-- Opening Marker --
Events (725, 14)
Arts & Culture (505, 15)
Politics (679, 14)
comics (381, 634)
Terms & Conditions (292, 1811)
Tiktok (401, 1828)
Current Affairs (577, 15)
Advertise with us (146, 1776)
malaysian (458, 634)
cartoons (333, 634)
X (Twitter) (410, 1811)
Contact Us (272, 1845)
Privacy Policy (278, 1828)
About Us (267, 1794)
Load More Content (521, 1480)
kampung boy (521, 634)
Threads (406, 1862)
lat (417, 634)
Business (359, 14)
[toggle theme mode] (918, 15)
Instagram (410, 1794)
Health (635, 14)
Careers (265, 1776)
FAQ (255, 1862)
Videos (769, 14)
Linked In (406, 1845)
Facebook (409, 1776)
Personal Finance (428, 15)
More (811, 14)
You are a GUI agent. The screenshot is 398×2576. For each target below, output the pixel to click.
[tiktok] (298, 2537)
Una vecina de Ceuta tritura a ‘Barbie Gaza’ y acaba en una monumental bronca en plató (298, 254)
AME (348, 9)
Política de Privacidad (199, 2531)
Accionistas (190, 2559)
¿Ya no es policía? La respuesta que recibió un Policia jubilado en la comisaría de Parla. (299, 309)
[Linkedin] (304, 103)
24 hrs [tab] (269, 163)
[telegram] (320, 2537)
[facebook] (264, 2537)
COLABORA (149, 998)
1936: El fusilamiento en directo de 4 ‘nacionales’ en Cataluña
-- Closing Marker --
Task description :: The answer consists of the line holding "Arts & Culture (505, 15)" and every line after it up to the end of the records, word for word.

Answer to this problem ::
Arts & Culture (505, 15)
Politics (679, 14)
comics (381, 634)
Terms & Conditions (292, 1811)
Tiktok (401, 1828)
Current Affairs (577, 15)
Advertise with us (146, 1776)
malaysian (458, 634)
cartoons (333, 634)
X (Twitter) (410, 1811)
Contact Us (272, 1845)
Privacy Policy (278, 1828)
About Us (267, 1794)
Load More Content (521, 1480)
kampung boy (521, 634)
Threads (406, 1862)
lat (417, 634)
Business (359, 14)
[toggle theme mode] (918, 15)
Instagram (410, 1794)
Health (635, 14)
Careers (265, 1776)
FAQ (255, 1862)
Videos (769, 14)
Linked In (406, 1845)
Facebook (409, 1776)
Personal Finance (428, 15)
More (811, 14)
You are a GUI agent. The screenshot is 398×2576. For each target below, output the pixel to click.
[tiktok] (298, 2537)
Una vecina de Ceuta tritura a ‘Barbie Gaza’ y acaba en una monumental bronca en plató (298, 254)
AME (348, 9)
Política de Privacidad (199, 2531)
Accionistas (190, 2559)
¿Ya no es policía? La respuesta que recibió un Policia jubilado en la comisaría de Parla. (299, 309)
[Linkedin] (304, 103)
24 hrs [tab] (269, 163)
[telegram] (320, 2537)
[facebook] (264, 2537)
COLABORA (149, 998)
1936: El fusilamiento en directo de 4 ‘nacionales’ en Cataluña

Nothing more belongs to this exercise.